If you're looking for a taut, tense story about the outbreak of an alien plague and the desperate efforts of a band of scientists to isolate and defeat it ... then I suggest reading the original The Andromeda Strain novel, by Michael Crichton. Or, if you're video-centric, check out the 1971 movie adaptation. In either case, skip this A&E two-night miniseries.
I'll start with the caveat that I am quite fond of both the book and the 1971 movie (one of the first movies I remember going to -- we were not a big movie-going family). I was looking forward to this miniseries to refresh and expand on Crichton's story, updating it for a new generation. Instead, the core novel has been turned into soap opera mush, and the added time available (180 minutes, minus commercials) is wasted on a parallel conspiracy theory story that not only adds nothing, but never really gets resolved.
This is a "hard" SF novel, focused on the science involved in diagnosing and dealing with Andromeda. Secondarily, it's about the pressure upon the four scientists (expanded to five in the miniseries, and all but the main one renamed), faced with multiple ticking clocks and a pathogenic horror that could, if unchecked, kill the world as efficiently as it's killed the town of Piedmont (Arizona in the book, New Mexico in the 1971 movie, Utah in 2008).
The miniseries turns the science into random and unfocused gobbledigook, including a talking computer that, evidently, does pretty much all the work for the research team. That leaves everyone time to chit-chat, mull over romances past and present, and hint at past events that are never explained (or that really aren't all that germane to the story). Meanwhile ...
The original novel and movie did include a bit of "conspiracy" about them. While Wildfire was originally set up by Congress at Dr Stone's recommendation, it was to decontaminate space probes and astronauts and deal with any infections they might bring back. The government looked upon it, and Project Scoop, as a way to gather and develop potential bioweapons; this comes out over the course of the original tale, but is really a sidelight to it, an addition to the caution that we Need To Be Careful Out There.
That's the part, though, that gets all the padding in the new miniseries. We get multiple government factions -- the DoD bioweapons head, his army gunsel, Homeland Security, a hapless president, a general whose motivations are mysterious -- and, of course, a doughty (and drug-addicted) journalist who's trying to track down this story and stay one step ahead of both the virus and the assassins sent to do him in.
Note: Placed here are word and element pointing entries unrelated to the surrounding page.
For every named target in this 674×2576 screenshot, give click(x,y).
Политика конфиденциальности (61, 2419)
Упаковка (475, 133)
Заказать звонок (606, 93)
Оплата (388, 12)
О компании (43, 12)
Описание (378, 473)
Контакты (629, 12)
It's layering cheap icing on the cake. It never really adds much -- except to distract from both the core story (which is bad) and the melodrama back at Wildfire (which, I guess, is good). You could excise the entire mess from the miniseries, and it wouldn't make a bit of difference to its resolution, but it would ratchet up the tension at Wildfire, rather than deflating it every time we cut to another scene.
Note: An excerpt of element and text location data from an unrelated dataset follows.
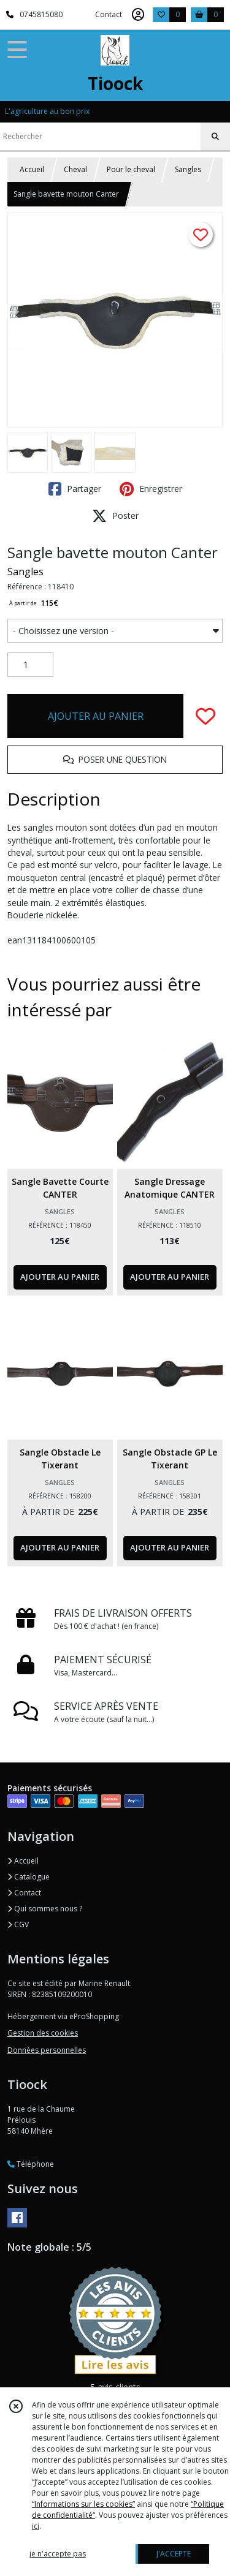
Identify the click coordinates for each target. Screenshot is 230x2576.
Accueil (32, 169)
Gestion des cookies (42, 2033)
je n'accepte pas (57, 2553)
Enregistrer (151, 489)
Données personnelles (46, 2050)
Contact (108, 14)
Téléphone (30, 2164)
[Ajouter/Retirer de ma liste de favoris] (205, 716)
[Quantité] (30, 664)
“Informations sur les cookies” (83, 2504)
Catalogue (28, 1877)
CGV (18, 1924)
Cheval (75, 169)
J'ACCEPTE (173, 2553)
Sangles (188, 169)
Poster (115, 515)
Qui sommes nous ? (44, 1908)
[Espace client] (138, 14)
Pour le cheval (131, 169)
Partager (74, 489)
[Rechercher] (215, 137)
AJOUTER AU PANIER (96, 716)
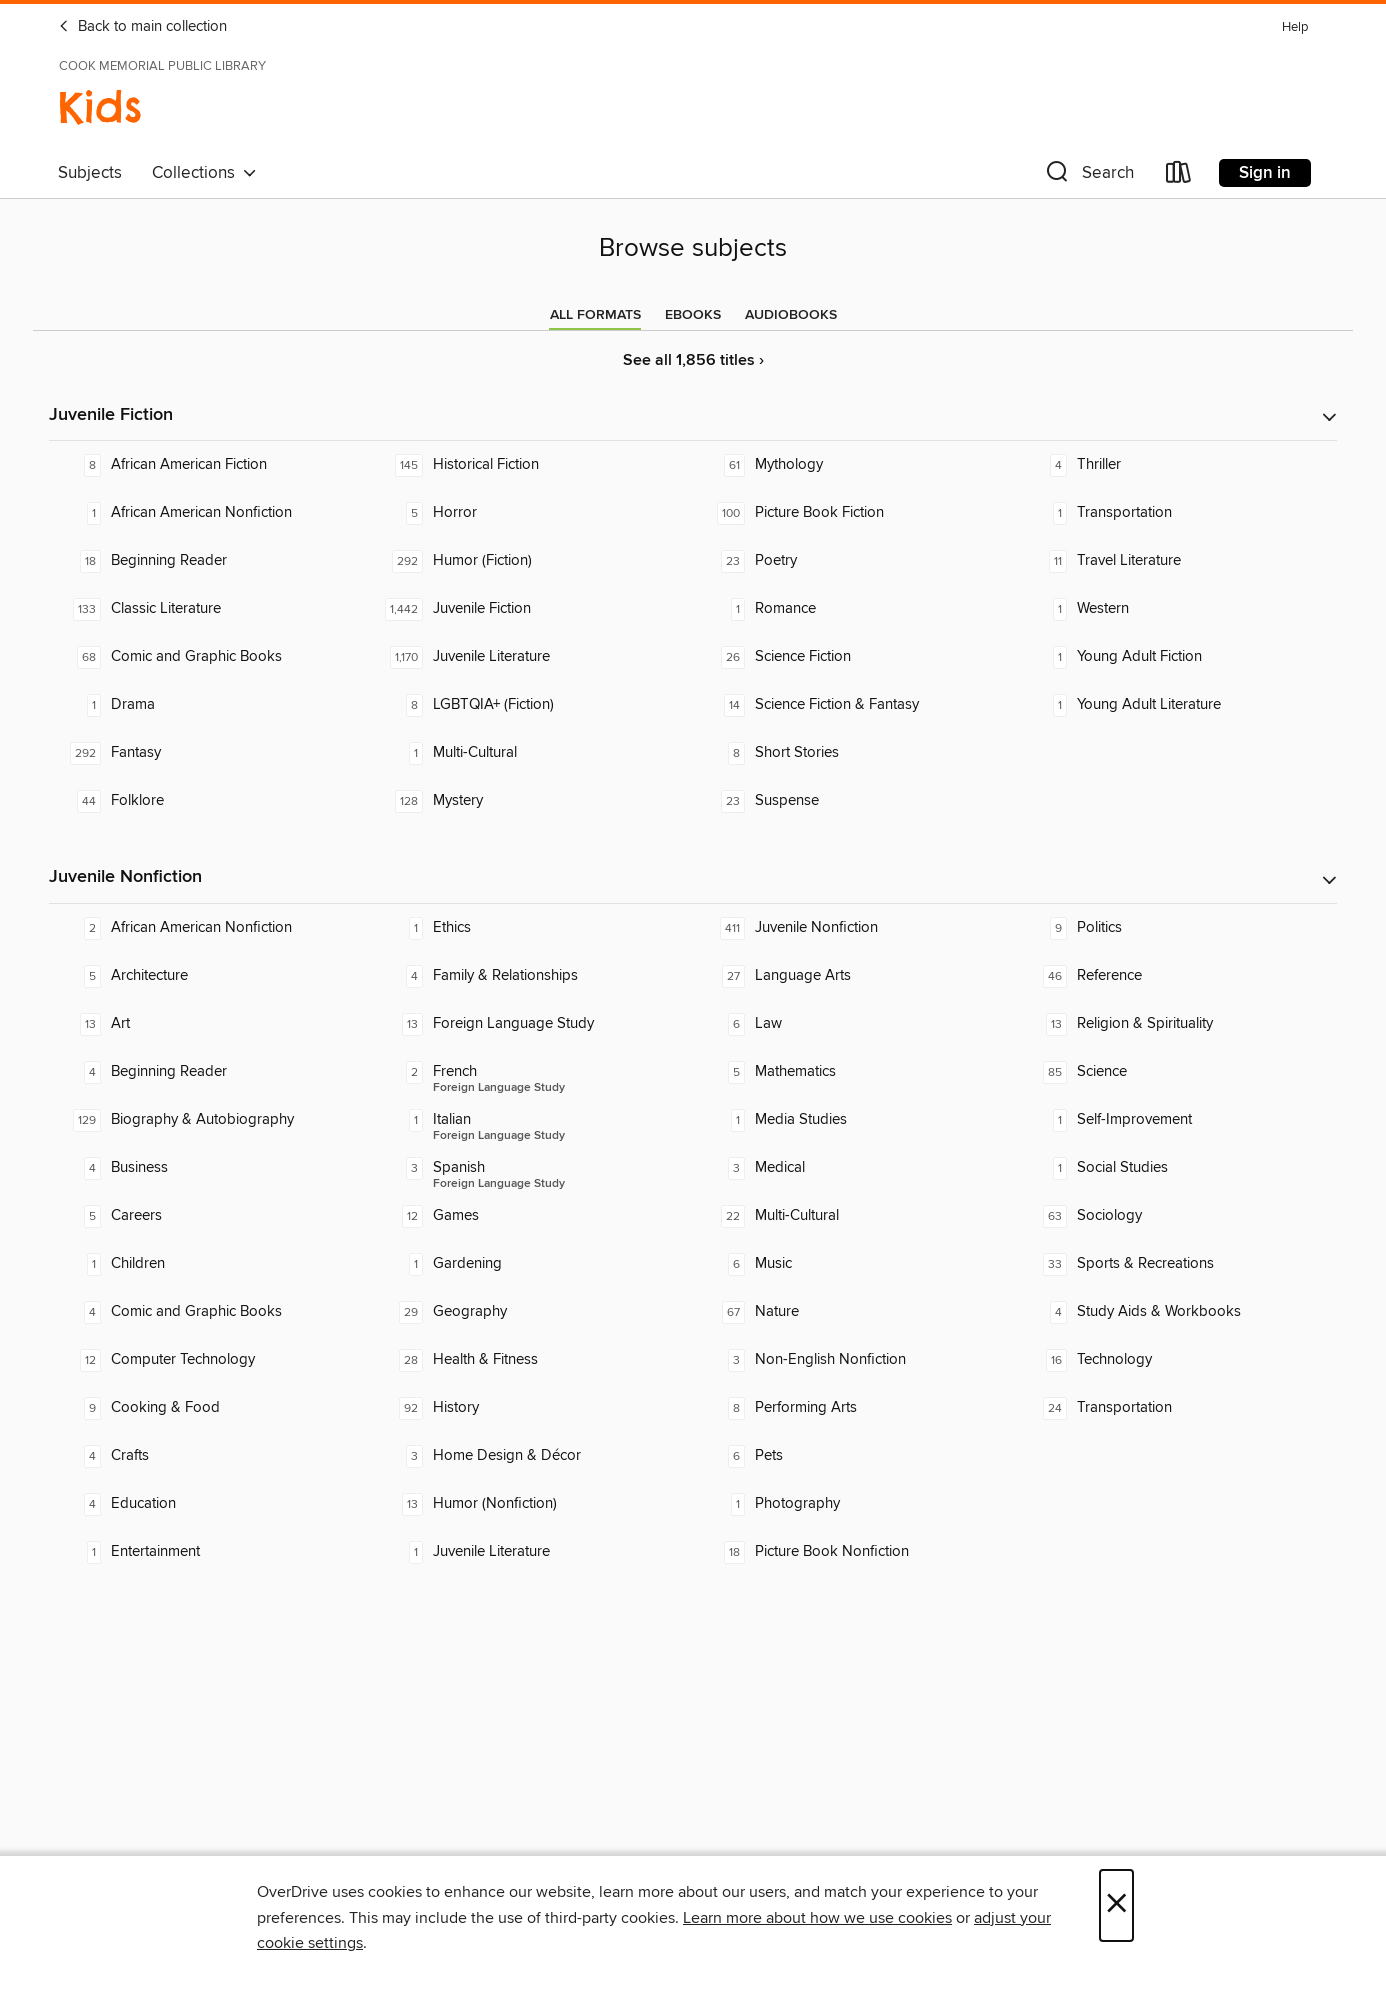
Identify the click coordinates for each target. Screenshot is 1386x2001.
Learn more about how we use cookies (817, 1918)
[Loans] (1179, 176)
There's so much more to criticize -- scientists too young (and pretty) for the long and distinguished careers they're supposed to have; the world's most incompetent governmental conspiracy; the laugh-out-loud climactic race against the Wildfire auto-destruct; the baby and old man who vanish after the first half; a telepathic, self-aware, highly-adaptive uber-virus that came from the future through a wormhole; egregious firing-squad breaches of security at a highly classified installation ... the list goes on.
When I saw ads in the movie theater for the miniseries, my thought was, "Wow, it looks like The Andromeda Strain, only with car crashes." I was at least partly correct: there were car crashes. But despite being able to be summed up with the same short paragraph in TV guide, I don't see much of the book, or original movie in here -- and that's a shame. In short, where this miniseries parallels the original, it does so in a muddled, mediocre fashion. Where it doesn't, it's even weaker. It adds nothing new to the original's vision, and the new stuff it does add feels more like it's one of those awful SciFi original movies than something from A&E.